# [Directions for this task]
Among the records below, find the line with "Screen dimensions: 417x244" and the line with "Task: Minimize the window with yellow button". Set down both and every line between, exactly and with no pictures, but nothing else.
===== Source data =====
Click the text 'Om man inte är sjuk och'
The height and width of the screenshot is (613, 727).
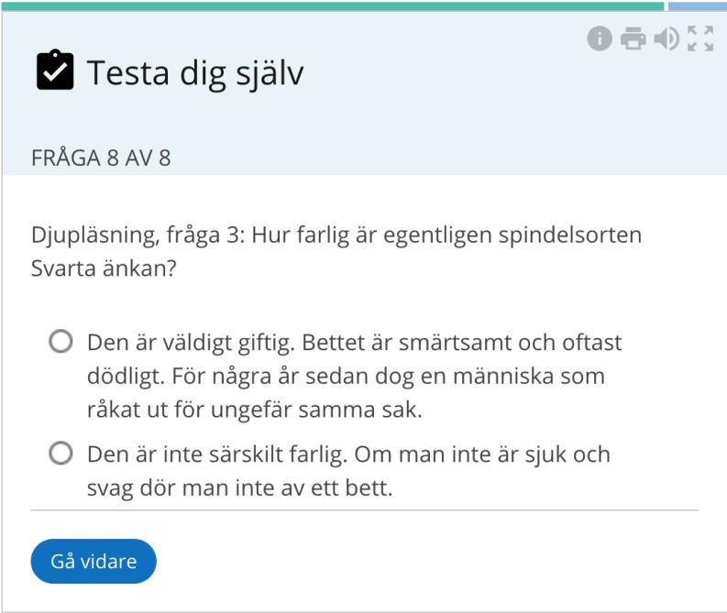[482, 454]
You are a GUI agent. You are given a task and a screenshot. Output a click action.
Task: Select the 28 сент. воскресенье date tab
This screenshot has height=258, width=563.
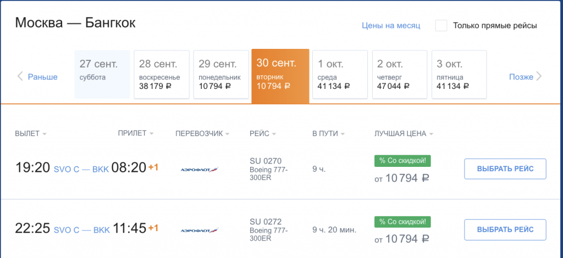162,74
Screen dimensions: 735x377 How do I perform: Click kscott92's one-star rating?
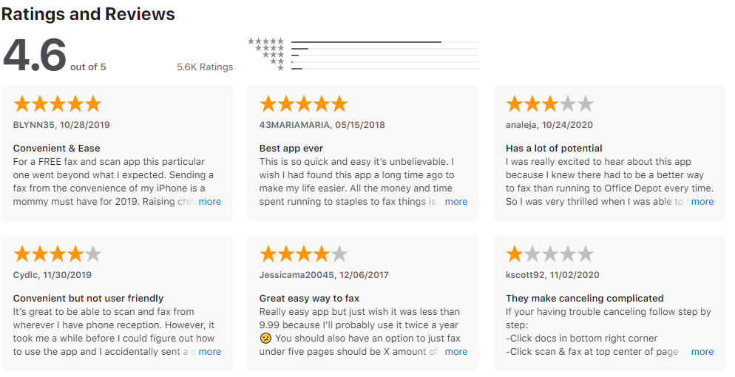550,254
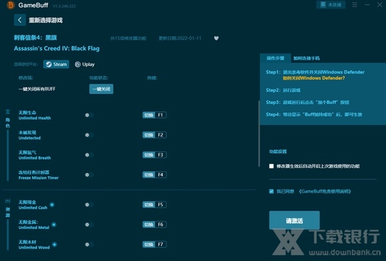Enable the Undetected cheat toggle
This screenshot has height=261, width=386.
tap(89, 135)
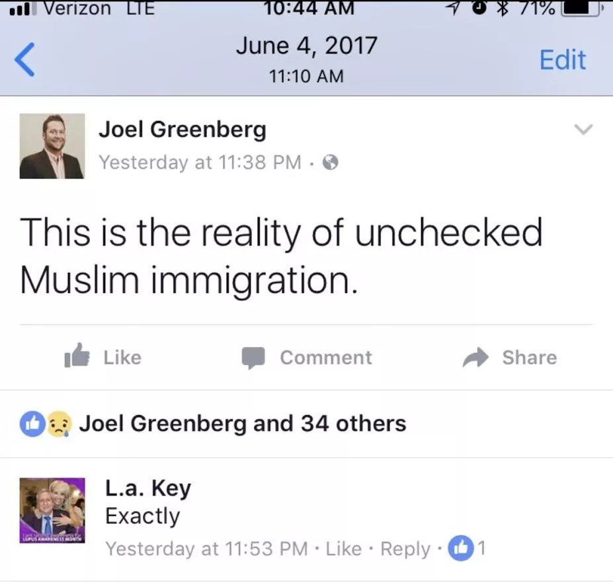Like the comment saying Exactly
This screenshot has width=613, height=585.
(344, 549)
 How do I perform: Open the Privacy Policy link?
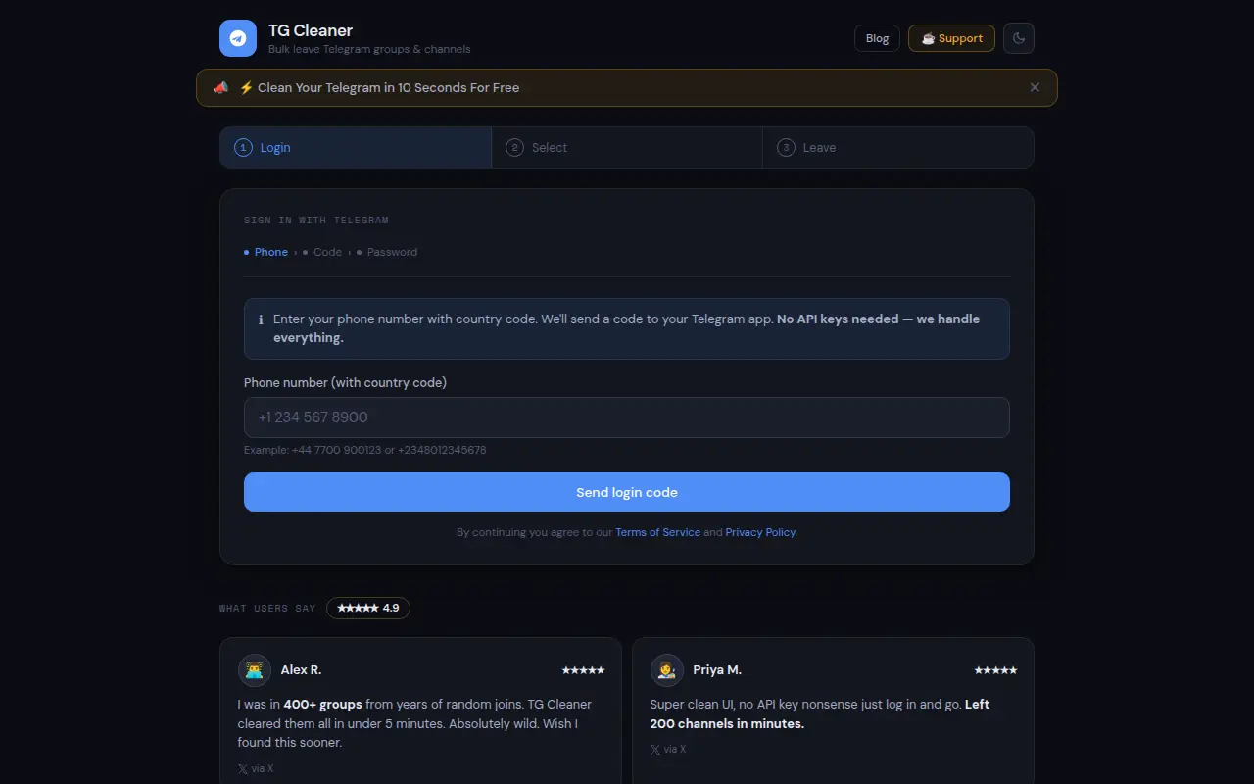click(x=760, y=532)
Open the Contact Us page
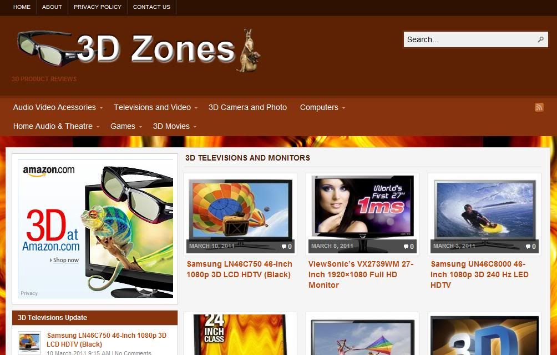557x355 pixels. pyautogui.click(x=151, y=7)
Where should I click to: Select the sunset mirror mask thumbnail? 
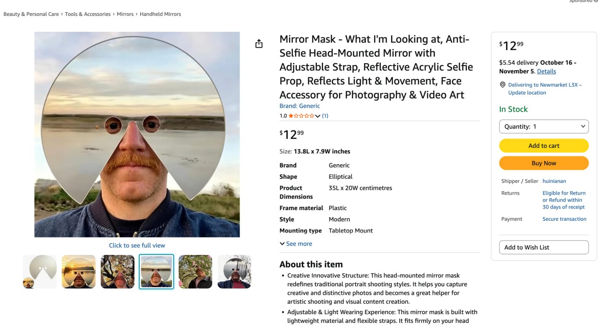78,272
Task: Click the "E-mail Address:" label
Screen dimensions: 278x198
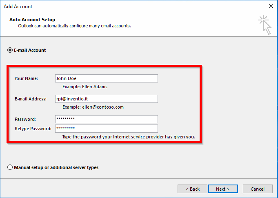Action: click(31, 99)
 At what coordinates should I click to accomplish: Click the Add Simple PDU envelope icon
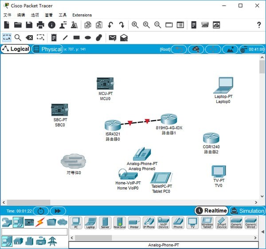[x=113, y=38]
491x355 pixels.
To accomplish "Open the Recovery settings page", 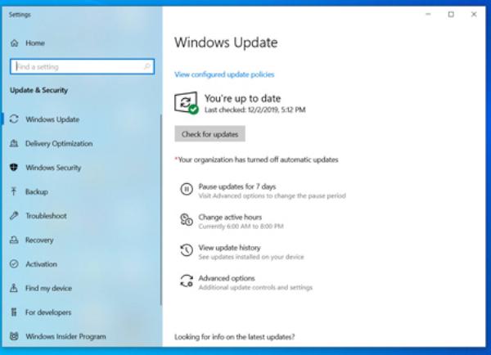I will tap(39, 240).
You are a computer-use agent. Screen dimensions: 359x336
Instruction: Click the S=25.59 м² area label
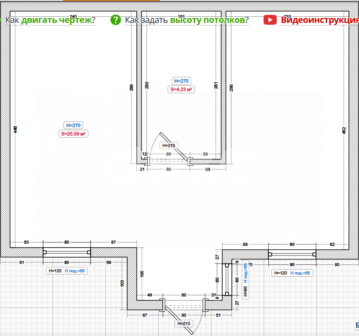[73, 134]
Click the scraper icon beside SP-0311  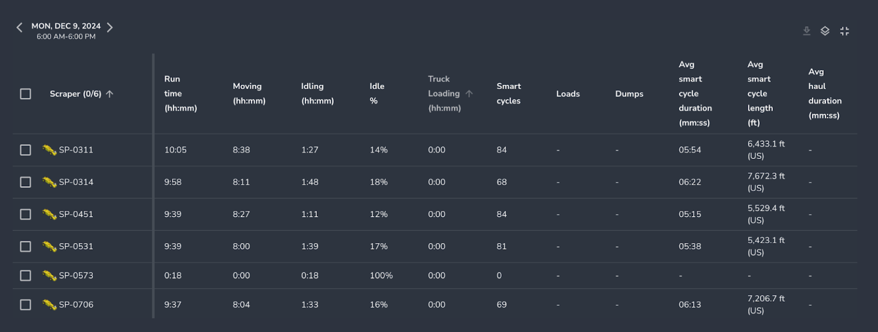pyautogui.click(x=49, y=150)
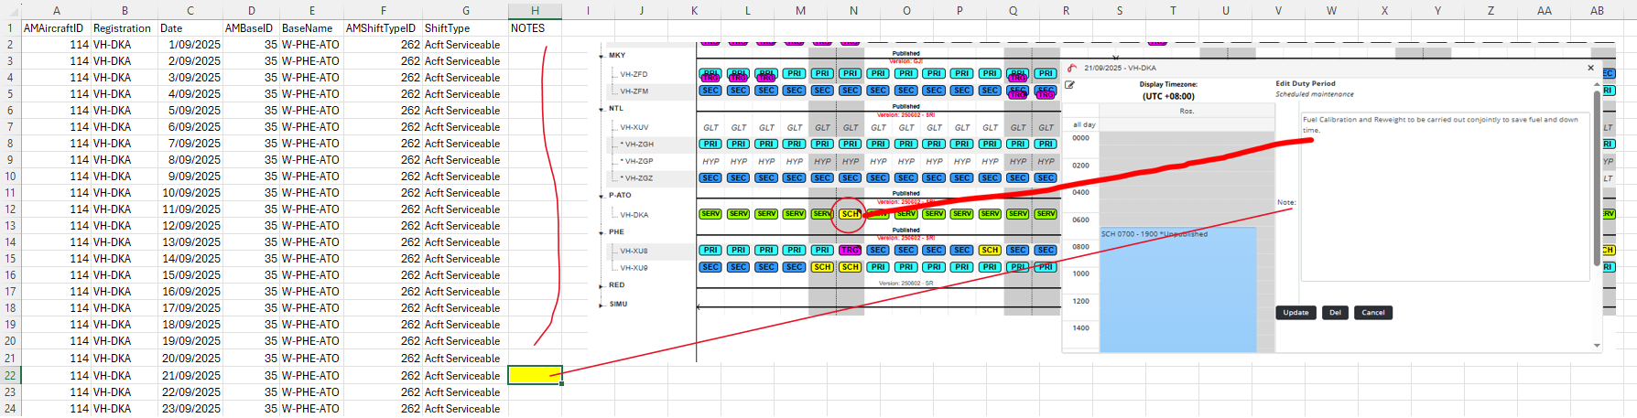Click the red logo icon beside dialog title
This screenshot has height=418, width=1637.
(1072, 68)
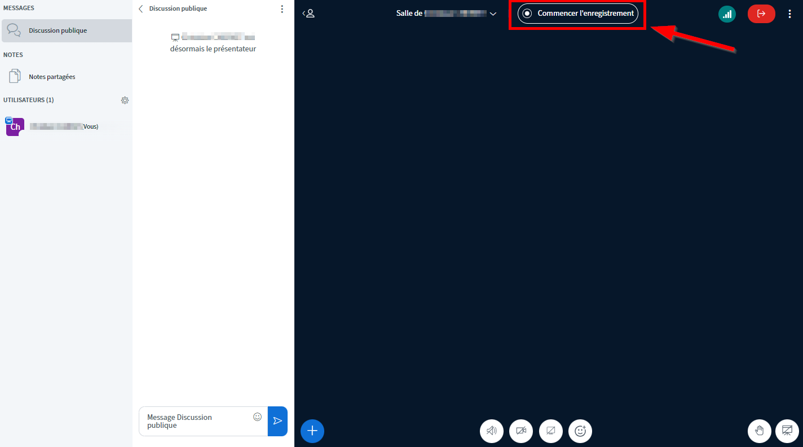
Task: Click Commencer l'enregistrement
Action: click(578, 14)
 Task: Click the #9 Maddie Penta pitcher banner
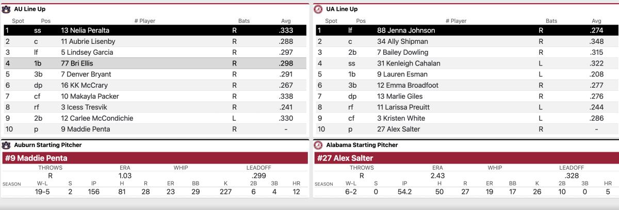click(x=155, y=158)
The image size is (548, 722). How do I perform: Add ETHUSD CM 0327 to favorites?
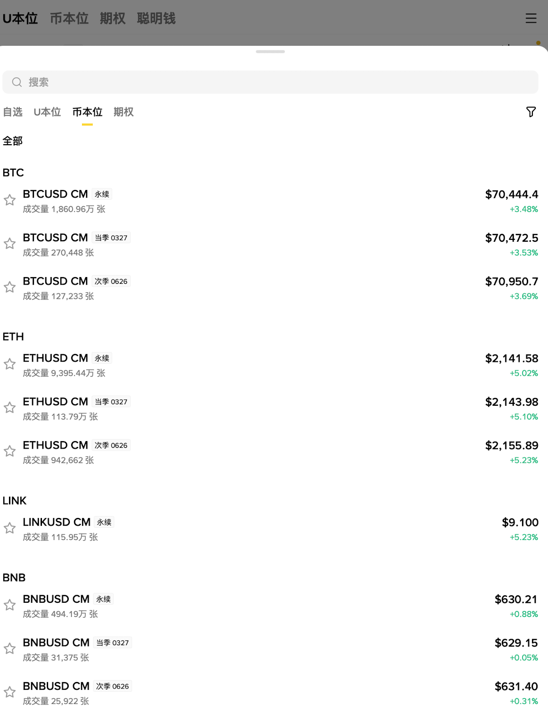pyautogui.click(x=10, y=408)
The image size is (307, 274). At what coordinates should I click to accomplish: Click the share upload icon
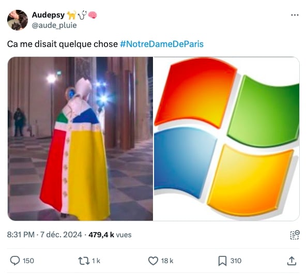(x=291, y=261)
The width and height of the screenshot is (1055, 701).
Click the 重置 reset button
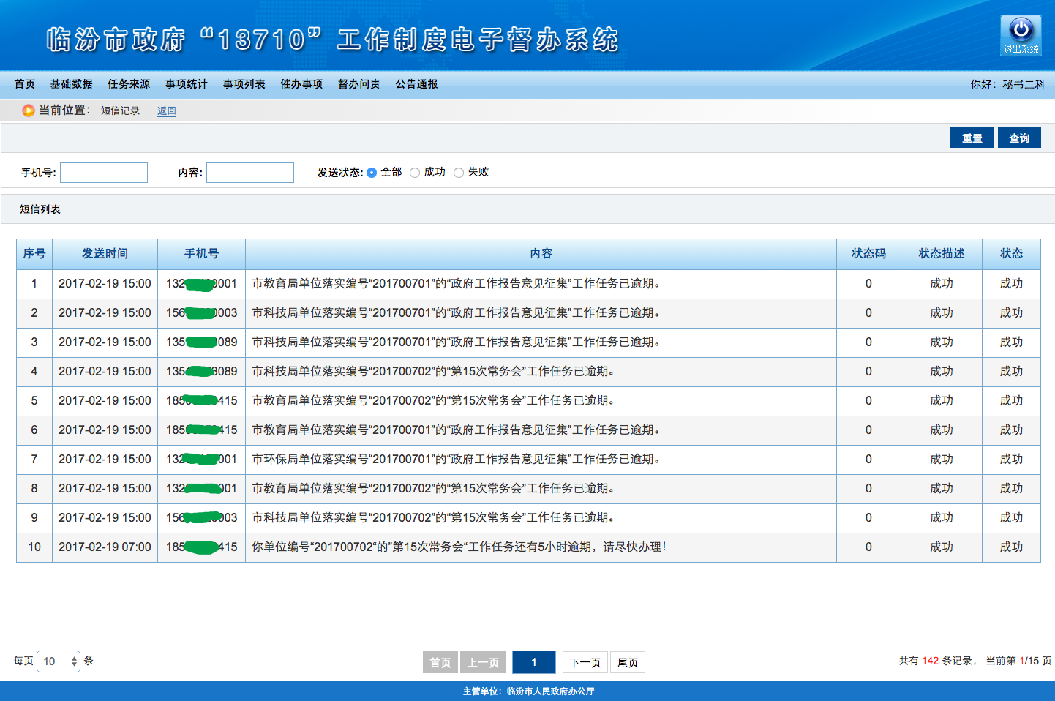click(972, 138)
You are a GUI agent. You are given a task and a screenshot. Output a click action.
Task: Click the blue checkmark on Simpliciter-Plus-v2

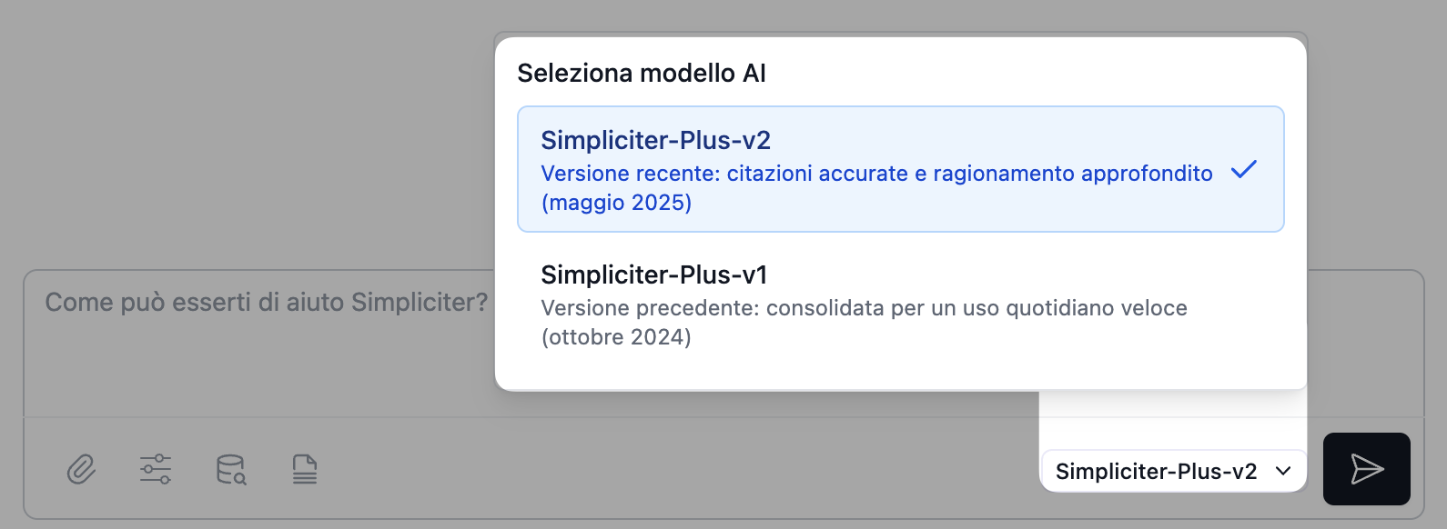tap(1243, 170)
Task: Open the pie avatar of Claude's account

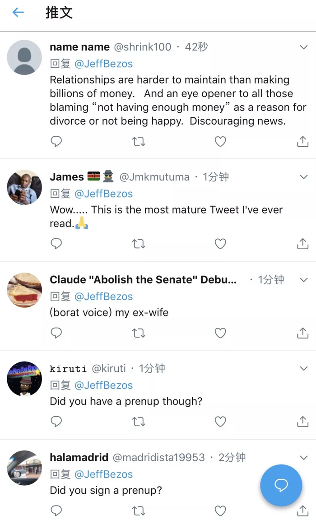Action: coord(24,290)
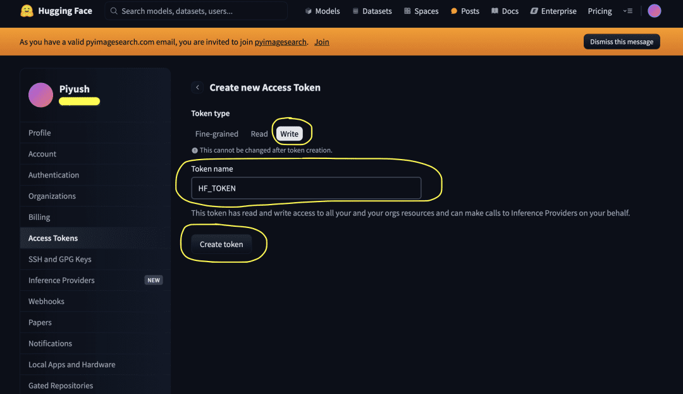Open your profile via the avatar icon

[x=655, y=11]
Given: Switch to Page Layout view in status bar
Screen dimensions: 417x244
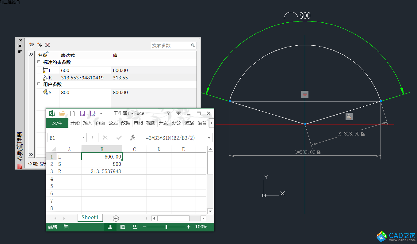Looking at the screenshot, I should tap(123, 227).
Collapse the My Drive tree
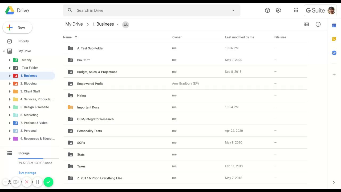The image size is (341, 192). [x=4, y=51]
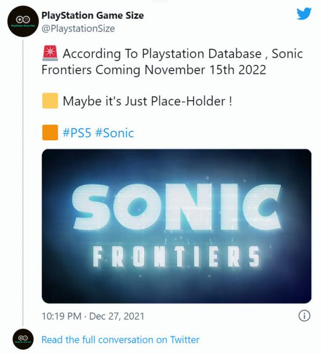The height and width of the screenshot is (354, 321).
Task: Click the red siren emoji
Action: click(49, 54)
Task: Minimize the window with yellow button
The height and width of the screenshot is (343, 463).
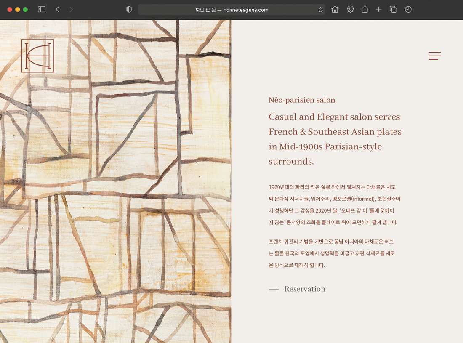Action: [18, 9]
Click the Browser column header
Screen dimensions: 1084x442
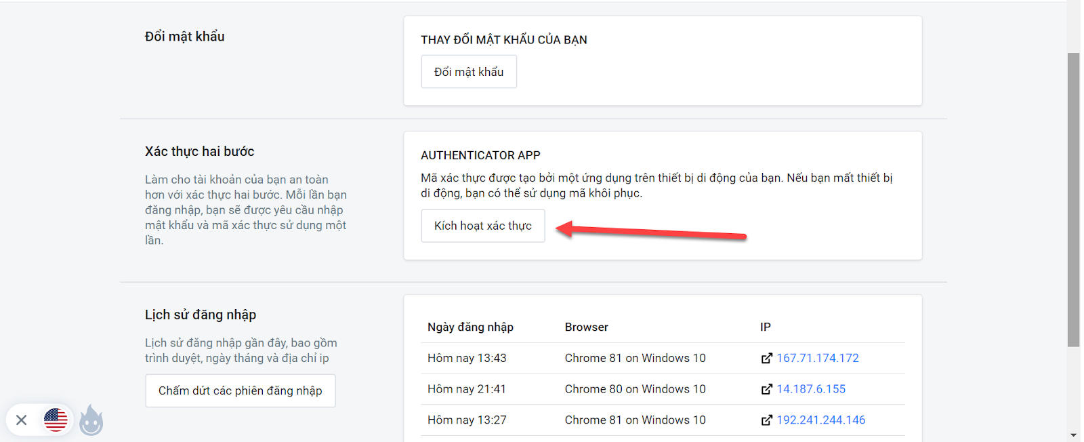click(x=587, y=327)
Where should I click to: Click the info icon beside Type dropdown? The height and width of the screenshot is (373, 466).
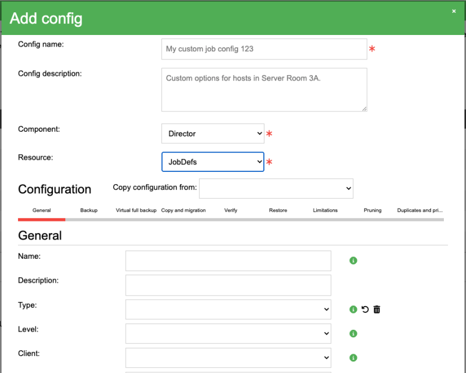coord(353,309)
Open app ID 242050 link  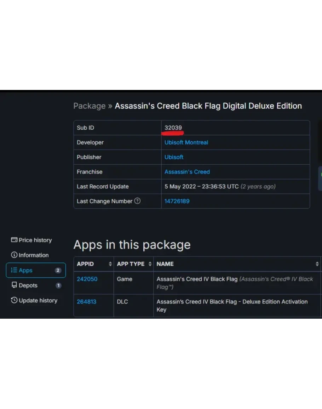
=====
# [Your response]
Screen dimensions: 417x244
Looking at the screenshot, I should tap(123, 227).
Collapse the My Drive tree
The image size is (341, 192). [x=4, y=51]
The height and width of the screenshot is (354, 321).
Task: Click the red siren emoji
Action: click(49, 54)
Task: Minimize the window with yellow button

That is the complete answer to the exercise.